The virtual observatory will ultimately change the way science is done. For example, it will bring together the "separate wavelength cultures" and it will bring science to desktops around the globe.

These examples demonstrate that the demand for resources to archive, manipulate, and extract knowledge from databases is expanding at an accelerating rate.

[Shows projected increases in database size]
(Use "back" to return to the text.)

This projection from PACI gives us some idea of the increases in magnitude expected over the next four years.

It shows us something else as well. Databases in astronomy and physics are currently orders of magnitude larger than those in neuroscience, earthquake engineering, or ecology.

But not for long!
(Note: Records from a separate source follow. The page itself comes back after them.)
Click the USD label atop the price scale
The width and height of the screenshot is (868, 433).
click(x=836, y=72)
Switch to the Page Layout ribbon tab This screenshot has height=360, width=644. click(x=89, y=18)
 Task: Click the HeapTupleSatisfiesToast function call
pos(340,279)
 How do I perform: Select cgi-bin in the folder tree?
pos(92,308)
Planned instruments and observational platforms will boost these figures sky-high in the years ahead.

Now let's move from the far reaches of the cosmos to our own dynamic planet and to life on earth

[earthquake disaster photos]
(Use "back" to return to the text.)

The Northridge earthquake of 1994 reminded us of our vulnerability, and spurred the pace of disaster research.
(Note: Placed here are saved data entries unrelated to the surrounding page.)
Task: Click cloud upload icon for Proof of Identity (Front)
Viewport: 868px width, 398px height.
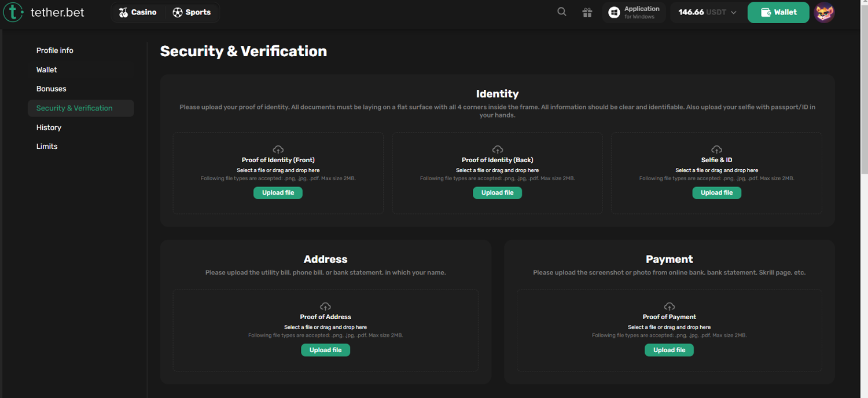Action: click(278, 149)
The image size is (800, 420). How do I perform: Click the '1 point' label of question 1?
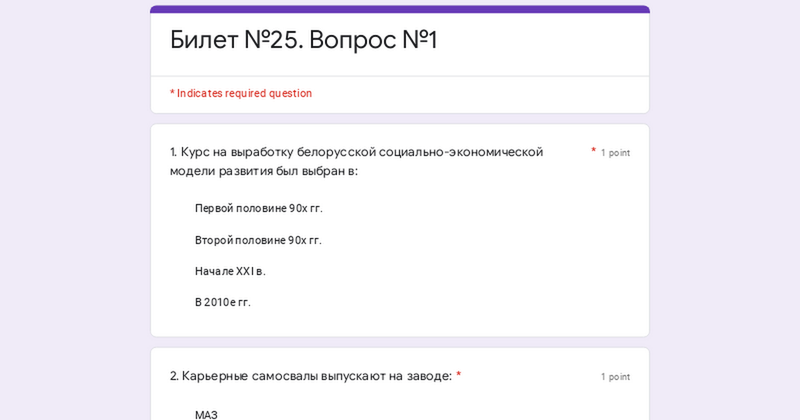coord(615,153)
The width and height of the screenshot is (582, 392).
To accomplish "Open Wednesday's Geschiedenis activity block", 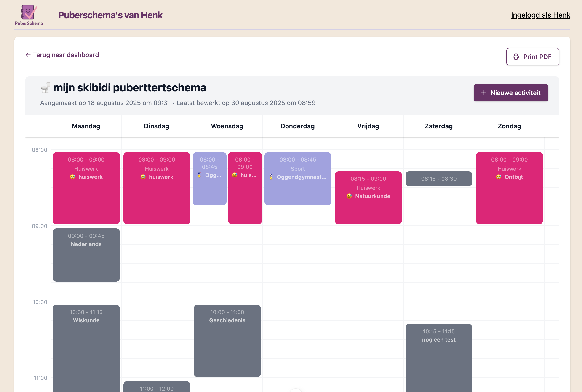I will point(227,341).
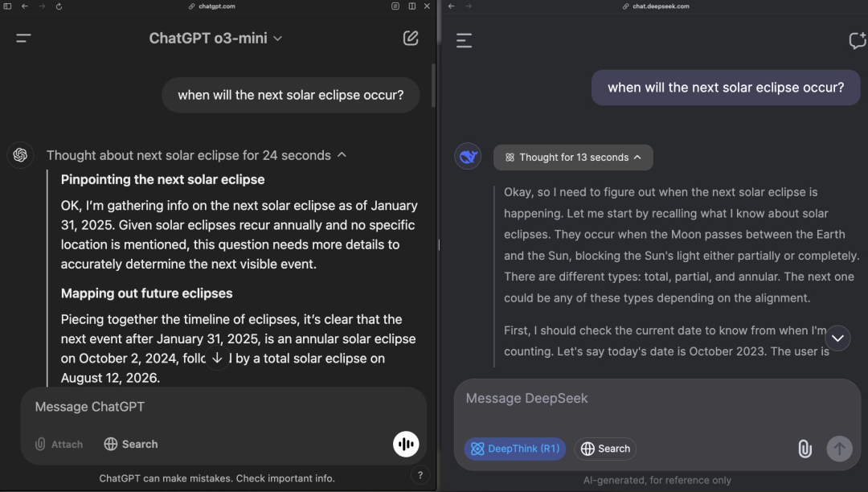Open the ChatGPT sidebar menu icon
The height and width of the screenshot is (492, 868).
point(23,39)
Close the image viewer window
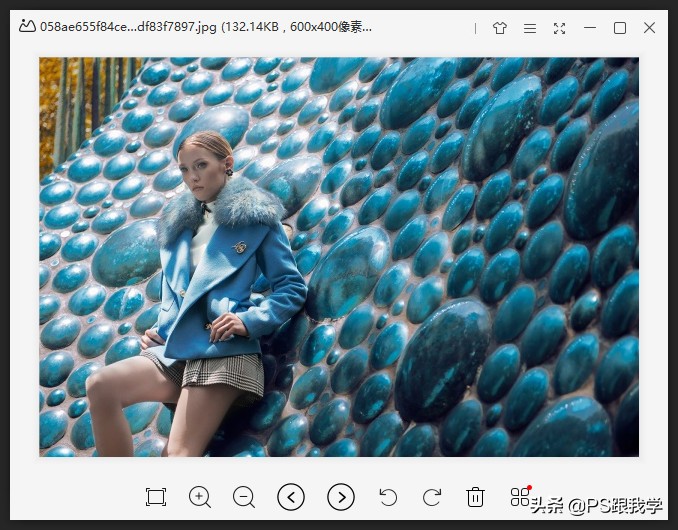 [650, 28]
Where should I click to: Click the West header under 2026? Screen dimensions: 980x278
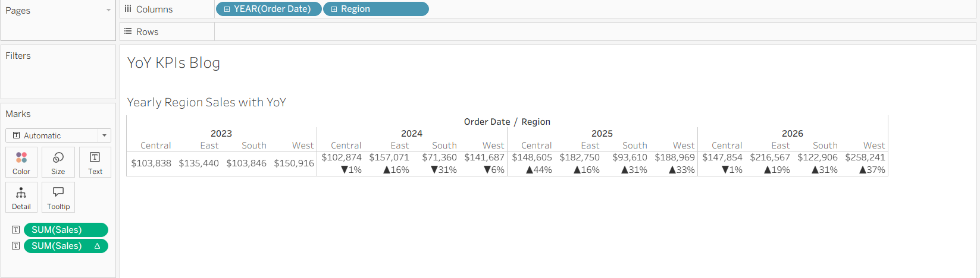874,146
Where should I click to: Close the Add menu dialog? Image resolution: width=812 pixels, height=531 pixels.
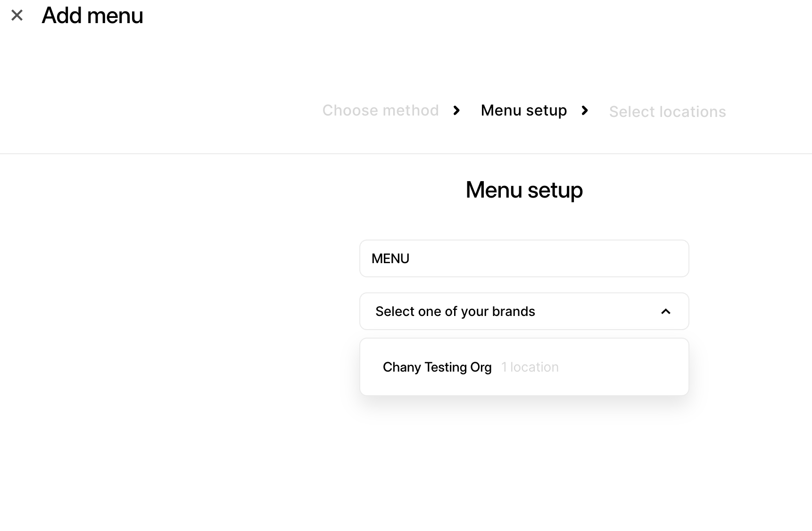pos(17,16)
[Simulation of aftershock of Northridge earthquake superimposed on map of San Fernando Valley; 19 seconds] animation not available

Here we see the first 19 seconds of the aftershock from the Northridge earthquake in 1994, with the San Fernando Valley in the background. The simulation was produced by Greg Foss of the Pittsburgh Supercomputing Center Visualization Group.

A variety of tools will help us understand the forces causing earthquakes and their destructive consequences. Japan's Earth Simulator, for example, will be a valuable international resource in meeting this common goal.

[NEES graphic]
(Use "back" to return to the text.)

The Network for Earthquake Engineering Simulation -NEES - will also help.
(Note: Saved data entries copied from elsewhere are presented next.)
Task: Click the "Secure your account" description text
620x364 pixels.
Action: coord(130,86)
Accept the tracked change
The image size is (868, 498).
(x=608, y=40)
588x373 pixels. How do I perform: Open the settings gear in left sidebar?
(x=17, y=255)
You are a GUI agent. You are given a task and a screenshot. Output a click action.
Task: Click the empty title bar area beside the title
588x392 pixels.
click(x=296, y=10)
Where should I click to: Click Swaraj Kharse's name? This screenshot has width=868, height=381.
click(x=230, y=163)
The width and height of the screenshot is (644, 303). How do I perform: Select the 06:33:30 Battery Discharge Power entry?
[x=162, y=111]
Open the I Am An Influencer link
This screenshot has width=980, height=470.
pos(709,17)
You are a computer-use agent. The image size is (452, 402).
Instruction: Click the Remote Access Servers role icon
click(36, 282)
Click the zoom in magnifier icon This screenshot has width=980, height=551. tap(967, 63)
It is a 21st century model of collaboration - literally, a laboratory without walls or clocks. Researchers from across the United States will be able to operate equipment and observe experiments from anywhere on the net. They will study how building design, advanced materials and other measures can minimize earthquake damage and loss of life.

Just last week, researchers conducted the first test of the web-interface technology. A shake table vibrated a model bridge fitted with about 100 sensors that streamed video and data to watching engineers, who then analyzed the bridge's performance.

[EarthScope slide showing network of sensors]
(Use "back" to return to the text.)

Another NSF-funded project, EarthScope, will generate basic scientific understanding of the structure and evolution of the North American continent and the physical processes controlling earthquakes and volcanic eruptions.

This slide shows a uniform grid of 2000 sites that researchers will sample, over the next decade, using portable seismic stations. An observatory four kilometers deep will directly monitor processes in the active San Andreas Fault zone, while a distributed observatory will gather data on plate movements from Alaska to Mexico.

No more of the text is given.